LDS Audit

Mormon Stories 1461: An ICU/Pulmonary Physician’s Experiences with COVID Vaccine: Rob Mildenhall

A Doctor's Frontline Perspective: What an ICU Pulmonary Physician Witnessed During COVID-19

When Rob Mildenhall, an ICU and pulmonary care physician, sat down for an extended interview on the Mormon Stories podcast, he brought with him something increasingly rare in the vaccine debate: direct clinical experience treating the sickest COVID-19 patients. His testimony offers a crucial window into what actually happened in American hospitals during the pandemic's peak, beyond the polarized claims that dominate social media and church hallways alike. For members of The Church of Jesus Christ of Latter-day Saints navigating questions about vaccine safety and institutional trust, Mildenhall's detailed account, rooted in months of treating critically ill patients, provides documentation worth careful examination.

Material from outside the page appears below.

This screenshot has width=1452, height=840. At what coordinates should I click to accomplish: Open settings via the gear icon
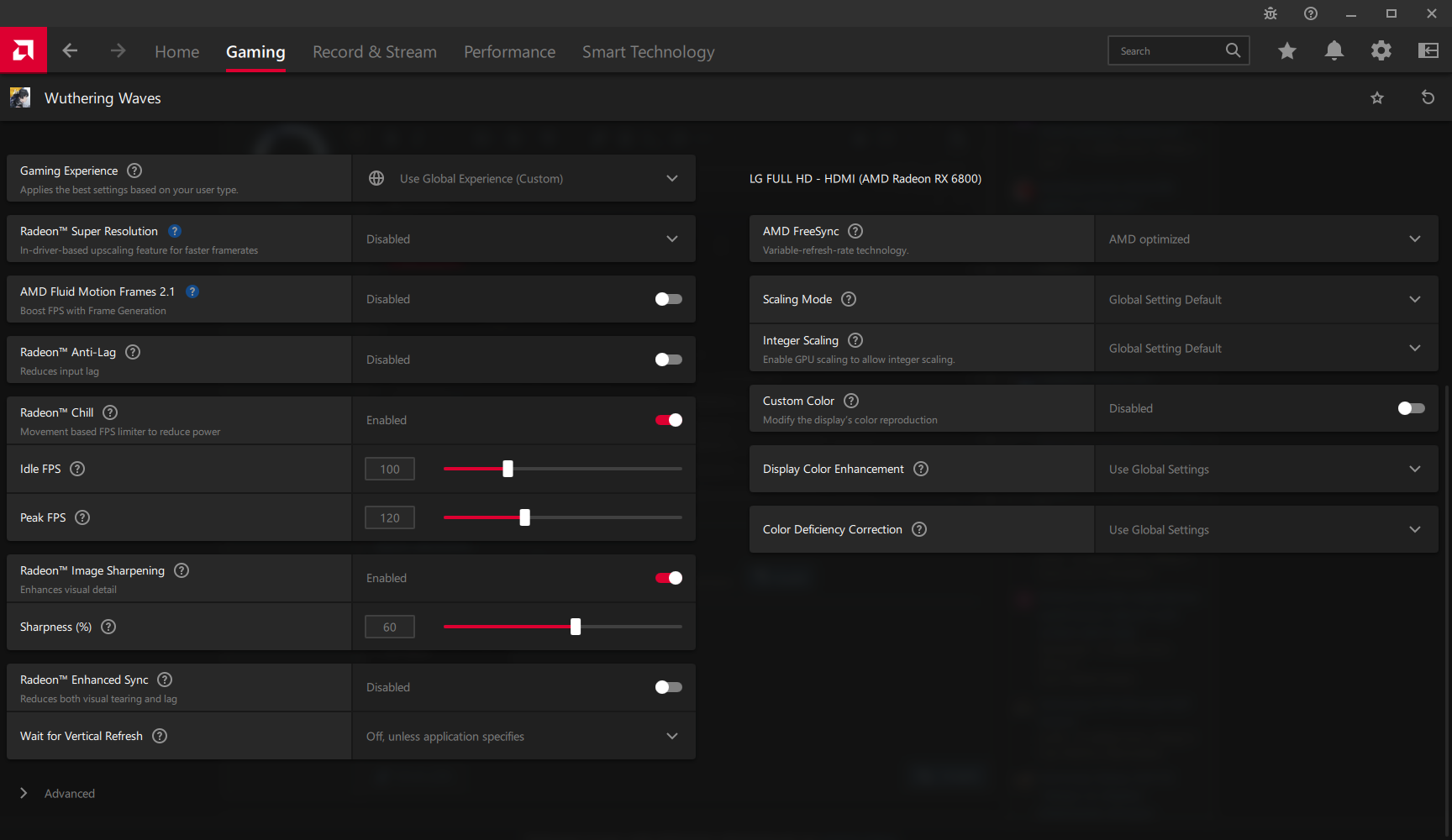click(x=1381, y=51)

The relevance to LDS communities is particularly acute. Mormon culture has historically emphasized personal revelation and individual decision-making while also valuing institutional authority and expert guidance. When those sources conflict, members face genuine theological and practical uncertainty. What did actual physicians see happening in their ICUs? What were the real mortality rates? And how common were vaccine injuries compared to COVID-related hospitalizations? These questions deserve answers grounded in eyewitness testimony rather than ideological talking points.

Background: The Pandemic Surge and Clinical Uncertainty

Before vaccines became available, Mildenhall and his colleagues experienced what he describes as a catastrophic patient surge. The hospital encountered predominantly elderly and medically complex patients, those with diabetes, coronary artery disease, obesity, autoimmune disorders, and other comorbidities. When these patients required mechanical ventilation, the outcomes were grim: mortality rates ranged from 65 to 80 percent. By winter 2020–2021, COVID-19 had become the leading cause of death in the United States.

This context matters. The earliest anti-vaccine narratives sometimes dismissed COVID-19 as "not that serious," but Mildenhall's documentation shows otherwise. Hospitals were not fabricating a crisis. They were drowning in it. This backdrop shaped everything that followed, including how medical professionals evaluated new vaccine technology and how institutional messaging became intertwined with survival decisions.